Peter Stuifzand

Parse a heredoc with Marpa

I already wrote that I’m quite interested in the things Marpa can do for writing parsers. The latest release of Marpa includes an addition that makes parsing strange languages even more possible. The new functionality allows you to control the parser from your own code while it doesn’t stop you from using the internal scanner.

To try out this new functionality in Marpa I tried to write a parser for a small language with just one function and heredocs. I choose this language, because it can’t be parsed with just the internal scanner. The scanner needs to find the end marker with the same name as the begin marker of the heredoc. The parser doesn’t know about the name of the marker, just that it looks like a marker.

The code is in a repository on github. I will talk about the lines containing the expression, heredoc and lexemes. The comments in the file explain what happens. The tests in the t directory show a few ways in which we can combine the heredocs in statements and expressions.
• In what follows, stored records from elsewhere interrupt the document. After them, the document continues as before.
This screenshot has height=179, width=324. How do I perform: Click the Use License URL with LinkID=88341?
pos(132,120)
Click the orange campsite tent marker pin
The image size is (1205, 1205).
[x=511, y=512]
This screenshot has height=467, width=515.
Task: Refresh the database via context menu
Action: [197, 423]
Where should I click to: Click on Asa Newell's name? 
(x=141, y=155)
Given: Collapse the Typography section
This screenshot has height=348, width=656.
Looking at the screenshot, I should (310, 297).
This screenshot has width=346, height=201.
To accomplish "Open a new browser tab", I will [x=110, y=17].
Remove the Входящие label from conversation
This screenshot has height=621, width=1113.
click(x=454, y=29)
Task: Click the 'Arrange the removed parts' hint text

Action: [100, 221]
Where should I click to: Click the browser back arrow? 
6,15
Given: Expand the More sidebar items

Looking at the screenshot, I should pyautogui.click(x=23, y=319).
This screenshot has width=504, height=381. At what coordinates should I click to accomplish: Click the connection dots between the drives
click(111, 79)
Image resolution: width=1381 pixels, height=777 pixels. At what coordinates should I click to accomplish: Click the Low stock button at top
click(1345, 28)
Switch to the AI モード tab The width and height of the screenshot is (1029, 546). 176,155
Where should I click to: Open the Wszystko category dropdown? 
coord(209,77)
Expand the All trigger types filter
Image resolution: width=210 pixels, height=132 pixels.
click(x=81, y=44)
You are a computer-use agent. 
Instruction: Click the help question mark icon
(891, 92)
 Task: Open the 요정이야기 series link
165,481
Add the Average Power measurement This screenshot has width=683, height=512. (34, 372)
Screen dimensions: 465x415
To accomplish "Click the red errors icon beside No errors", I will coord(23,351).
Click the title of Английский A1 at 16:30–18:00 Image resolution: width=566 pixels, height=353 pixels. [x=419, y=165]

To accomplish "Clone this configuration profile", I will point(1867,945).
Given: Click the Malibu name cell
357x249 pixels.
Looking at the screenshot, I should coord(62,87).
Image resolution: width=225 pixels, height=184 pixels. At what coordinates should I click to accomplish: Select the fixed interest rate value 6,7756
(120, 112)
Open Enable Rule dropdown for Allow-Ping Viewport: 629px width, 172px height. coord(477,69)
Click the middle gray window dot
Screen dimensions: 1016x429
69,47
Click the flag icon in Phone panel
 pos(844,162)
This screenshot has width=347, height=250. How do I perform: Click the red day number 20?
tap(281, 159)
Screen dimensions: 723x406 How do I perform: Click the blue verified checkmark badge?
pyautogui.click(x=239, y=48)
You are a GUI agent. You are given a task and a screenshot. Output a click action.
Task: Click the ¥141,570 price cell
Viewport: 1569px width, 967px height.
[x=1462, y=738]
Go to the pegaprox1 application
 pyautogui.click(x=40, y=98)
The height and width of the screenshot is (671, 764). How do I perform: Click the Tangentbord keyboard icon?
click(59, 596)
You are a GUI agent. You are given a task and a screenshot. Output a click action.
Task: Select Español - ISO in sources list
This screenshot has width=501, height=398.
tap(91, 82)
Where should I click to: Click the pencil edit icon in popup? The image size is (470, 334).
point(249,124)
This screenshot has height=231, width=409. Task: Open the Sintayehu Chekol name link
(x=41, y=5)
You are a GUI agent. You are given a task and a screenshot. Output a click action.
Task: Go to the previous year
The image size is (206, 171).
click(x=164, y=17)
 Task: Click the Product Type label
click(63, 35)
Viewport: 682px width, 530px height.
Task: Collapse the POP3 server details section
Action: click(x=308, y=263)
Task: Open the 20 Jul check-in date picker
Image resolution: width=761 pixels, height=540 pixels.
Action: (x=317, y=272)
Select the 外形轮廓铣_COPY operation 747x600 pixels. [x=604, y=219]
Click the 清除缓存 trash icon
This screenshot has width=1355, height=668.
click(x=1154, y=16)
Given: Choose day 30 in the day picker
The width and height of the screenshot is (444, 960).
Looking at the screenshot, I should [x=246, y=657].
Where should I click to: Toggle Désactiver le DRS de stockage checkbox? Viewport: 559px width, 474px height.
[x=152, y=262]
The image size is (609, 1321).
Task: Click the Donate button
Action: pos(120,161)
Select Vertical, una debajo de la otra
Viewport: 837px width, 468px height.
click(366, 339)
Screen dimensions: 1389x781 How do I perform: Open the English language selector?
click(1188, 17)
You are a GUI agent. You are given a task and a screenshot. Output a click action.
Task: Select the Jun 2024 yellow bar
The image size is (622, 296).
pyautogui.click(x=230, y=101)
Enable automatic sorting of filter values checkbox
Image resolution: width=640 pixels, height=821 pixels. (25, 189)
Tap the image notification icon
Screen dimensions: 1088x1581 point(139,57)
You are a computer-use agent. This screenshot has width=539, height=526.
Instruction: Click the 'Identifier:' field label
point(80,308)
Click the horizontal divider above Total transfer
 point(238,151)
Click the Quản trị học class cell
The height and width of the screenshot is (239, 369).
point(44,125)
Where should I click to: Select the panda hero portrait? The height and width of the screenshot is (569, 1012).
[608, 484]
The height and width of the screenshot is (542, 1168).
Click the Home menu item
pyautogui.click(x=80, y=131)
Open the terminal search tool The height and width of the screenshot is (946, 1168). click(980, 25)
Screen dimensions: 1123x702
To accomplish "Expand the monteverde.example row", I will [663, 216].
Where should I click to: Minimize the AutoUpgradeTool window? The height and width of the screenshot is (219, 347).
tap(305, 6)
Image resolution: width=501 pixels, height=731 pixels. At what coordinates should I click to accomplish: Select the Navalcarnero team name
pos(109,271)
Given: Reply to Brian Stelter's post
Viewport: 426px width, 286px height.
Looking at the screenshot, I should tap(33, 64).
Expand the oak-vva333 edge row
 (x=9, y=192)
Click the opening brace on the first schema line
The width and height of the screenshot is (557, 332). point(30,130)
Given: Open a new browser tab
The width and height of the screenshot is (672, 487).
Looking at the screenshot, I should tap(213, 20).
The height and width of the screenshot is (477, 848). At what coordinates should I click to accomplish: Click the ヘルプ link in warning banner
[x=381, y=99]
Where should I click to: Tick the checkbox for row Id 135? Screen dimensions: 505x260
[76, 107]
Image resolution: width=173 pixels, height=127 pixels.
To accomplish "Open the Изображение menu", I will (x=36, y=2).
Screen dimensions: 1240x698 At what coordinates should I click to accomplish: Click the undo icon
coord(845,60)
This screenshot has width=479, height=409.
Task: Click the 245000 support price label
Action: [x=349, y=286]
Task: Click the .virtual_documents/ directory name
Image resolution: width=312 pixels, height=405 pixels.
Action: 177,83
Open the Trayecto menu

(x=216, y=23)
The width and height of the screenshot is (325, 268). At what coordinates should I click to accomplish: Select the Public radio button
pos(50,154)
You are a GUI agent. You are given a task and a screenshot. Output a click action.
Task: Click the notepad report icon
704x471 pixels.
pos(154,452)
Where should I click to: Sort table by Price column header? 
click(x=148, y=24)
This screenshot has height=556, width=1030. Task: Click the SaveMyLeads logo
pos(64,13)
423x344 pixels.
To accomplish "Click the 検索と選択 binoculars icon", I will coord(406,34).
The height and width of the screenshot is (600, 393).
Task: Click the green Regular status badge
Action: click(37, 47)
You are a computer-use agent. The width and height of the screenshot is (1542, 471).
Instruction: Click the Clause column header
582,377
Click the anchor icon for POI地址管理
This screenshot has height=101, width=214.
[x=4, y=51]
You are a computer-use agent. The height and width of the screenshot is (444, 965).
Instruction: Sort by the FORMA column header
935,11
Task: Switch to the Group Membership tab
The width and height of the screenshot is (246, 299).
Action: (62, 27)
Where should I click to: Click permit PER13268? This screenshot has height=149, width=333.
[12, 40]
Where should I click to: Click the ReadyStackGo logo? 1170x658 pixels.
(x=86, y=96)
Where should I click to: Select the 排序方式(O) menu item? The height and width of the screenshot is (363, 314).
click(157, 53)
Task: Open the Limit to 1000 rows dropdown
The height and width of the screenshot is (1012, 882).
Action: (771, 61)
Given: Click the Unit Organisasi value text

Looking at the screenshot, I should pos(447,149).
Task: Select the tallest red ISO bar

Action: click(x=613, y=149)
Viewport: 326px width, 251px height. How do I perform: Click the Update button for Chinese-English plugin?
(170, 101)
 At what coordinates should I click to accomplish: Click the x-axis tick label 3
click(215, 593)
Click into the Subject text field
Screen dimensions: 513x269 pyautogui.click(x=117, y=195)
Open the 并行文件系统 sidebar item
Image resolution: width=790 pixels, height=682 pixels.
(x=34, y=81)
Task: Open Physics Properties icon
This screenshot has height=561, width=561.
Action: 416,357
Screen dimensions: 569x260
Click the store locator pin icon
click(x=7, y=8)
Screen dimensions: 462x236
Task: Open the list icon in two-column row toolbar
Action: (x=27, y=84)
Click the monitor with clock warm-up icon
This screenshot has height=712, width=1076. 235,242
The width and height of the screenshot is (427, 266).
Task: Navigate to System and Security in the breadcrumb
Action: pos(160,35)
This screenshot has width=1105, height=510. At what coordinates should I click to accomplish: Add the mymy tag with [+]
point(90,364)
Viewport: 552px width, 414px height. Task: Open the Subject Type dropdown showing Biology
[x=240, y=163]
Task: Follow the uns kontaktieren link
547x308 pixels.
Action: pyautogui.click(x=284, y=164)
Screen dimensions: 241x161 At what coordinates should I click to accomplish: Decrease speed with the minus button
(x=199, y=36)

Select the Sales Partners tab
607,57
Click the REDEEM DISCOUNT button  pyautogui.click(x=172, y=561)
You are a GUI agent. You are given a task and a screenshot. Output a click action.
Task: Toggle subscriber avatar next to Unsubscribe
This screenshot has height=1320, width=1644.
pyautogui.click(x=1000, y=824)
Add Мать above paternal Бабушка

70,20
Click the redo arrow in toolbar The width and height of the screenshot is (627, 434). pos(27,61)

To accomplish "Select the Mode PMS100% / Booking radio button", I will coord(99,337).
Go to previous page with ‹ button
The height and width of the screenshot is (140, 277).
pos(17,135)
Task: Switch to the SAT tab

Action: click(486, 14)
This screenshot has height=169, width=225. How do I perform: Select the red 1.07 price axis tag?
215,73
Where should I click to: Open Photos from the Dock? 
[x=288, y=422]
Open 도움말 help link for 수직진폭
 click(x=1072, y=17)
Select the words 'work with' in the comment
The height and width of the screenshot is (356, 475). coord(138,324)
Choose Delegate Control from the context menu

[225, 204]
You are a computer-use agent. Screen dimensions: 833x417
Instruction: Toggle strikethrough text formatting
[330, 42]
The moment the parser finds a beginning of a heredoc it pauses and passes control to the parser. Where the parser is paused can be controlled by the :lexeme rule and the pause adverb.

The external scanner first finds the end of the line where the beginning of the heredoc was found. This is the position where the text of the heredoc will begin. Then it will find the name of the marker. If it found the name it will try to find the marker at the beginning of one of the following lines. The marker and the literal will be send to the parser with the two calls to the lexeme_read method. Then it moves the $last_heredoc_end to the end of the line of text and the position of the input string to the position after the beginning of the marker and passes control back to the parser with a call to the resume method.

The program will do this until the parser pauses again at the end of the line. Then it moves the position of the parser to the end of the possibly multiple heredocs. The repeats until the end of the input is reached.

I was impressed with how short the code is and how easy it was to parse heredocs and pass control back and forth between the internal and external scanner. This allows for many new ways to parse text for all kinds of languages.

© 2023 Peter Stuifzand